Tuesday, August 31, 2010

Releases in Breathing




A lot has been going though my mind lately. Too much to stop and take the time to write it here in any coherent way. So I decided to just write it and hope that in maybe a sentence or two may make sense.

I have been having many dreams lately of women, sagely women in fact. It's been happening for a while now since I wrote "Spirit voices" as posted earlier. At that time I met a bunch of older women and thought that the message was that I needed to learn something from them. I have been doing just that. I have been gathering encouragement to grow emotionally and in my writing. I have been learning to be me in all situations no matter what is happening around me or what anyone else thinks. I have been loving openly. Lately as trivial as it sounds I have been learning to breathe.
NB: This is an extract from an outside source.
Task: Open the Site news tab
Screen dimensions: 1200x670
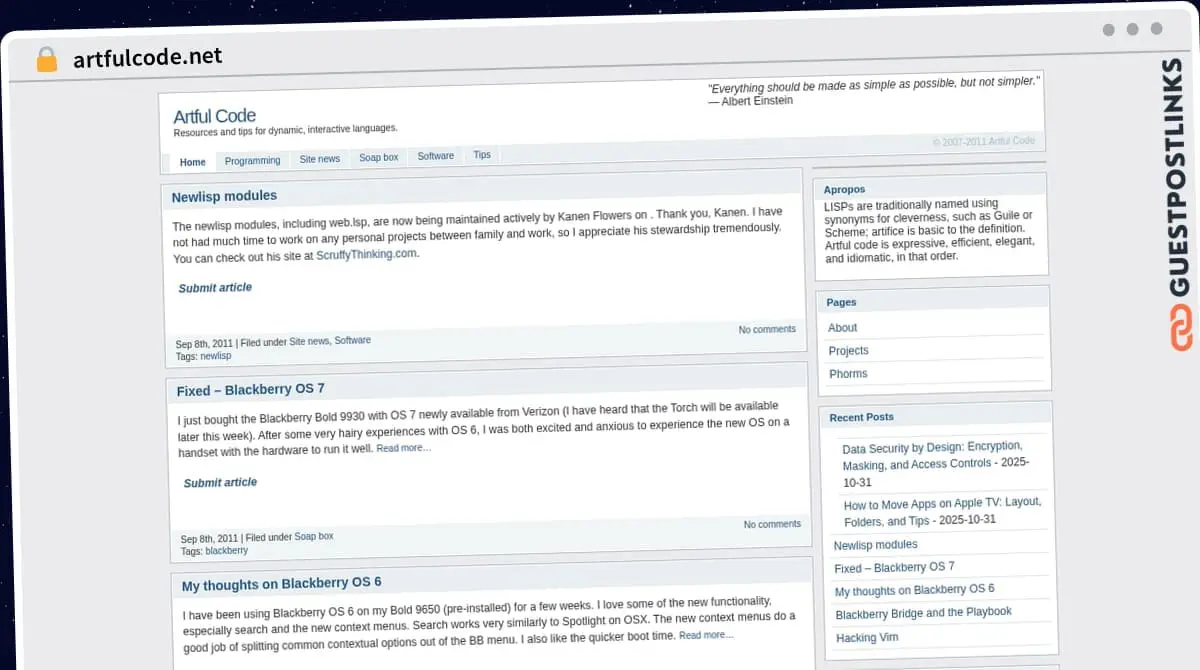Action: [320, 159]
Doing Yoga I am learning unfortunately that my mind and body doesn't relax, never relaxes. My mind being an abstract painting or swirling brush strokes is actually quite normal being bi-polar. Especially lately that I am in manic mode. But imagine trying to clear your mind and meditate and just breathe to realize that you just can't. It is quite scary. Now that I am aware of it I seem to be trying to relax in everything I do.

The last exercise we had was to send positive energy and good universal wishes to someone we love. A tear started rolling down my cheek I started trying to fight it then remembered "Sat nam". If I am the embodiment of truth then my love is true, and the fullness I felt of sending that true love is true. A stretch I know but it is the best I could explain the feeling I had that evening....though I still could not relax.

I lie awake at night and try to relax my body to the point where I am soaking into the bed bit by bit. Of course concentrating on this means my mind is working and still not relaxing....and when I do sleep, the women come.

Oshun comes.

Oshun is the beautiful and benevolent Orisha of love, war, life, marriage, sex and money. I am not Orisha. I have an Orisha grandfather who had a great influence on my life and self image however. I did not know about Oshun. She came to me one night, I cannot remember now the circumstances of the dream but she walked up to me and said very clearly "You have a gift, stop ignoring it." At first I wondered which gift she was talking about. I asked her her name and she smiled at me kindly, knowingly, "you know me .....(she called me by another name I cannot remember)" and started to walk away. I laughed and called after her (in another language) calling her Oshun.

Later the name kept coming up. My friend mentioned her. Apparently it was the time of Oshun in the Orisha faith. It still does not mean more than a slightly passing fact to me. However, I accepted her advice and started paying attention to all of my gifts and am awaiting the epiphany moment that should tell me what my next move should be. For now I am practicing to breathe.

Monday, August 16, 2010

Truth I Am




The purpose of the writer is explained very simply. We are the present representation of the truth. Our magic lies in not only capturing but re-directing that truth an element as flexible as probably anything you would ever come across. I have been thinking about this recently and realized that in fact whatever a writer writes once written becomes the truth. The fact is that the moment you pick up my writing fictional or non you are expecting a truth from me.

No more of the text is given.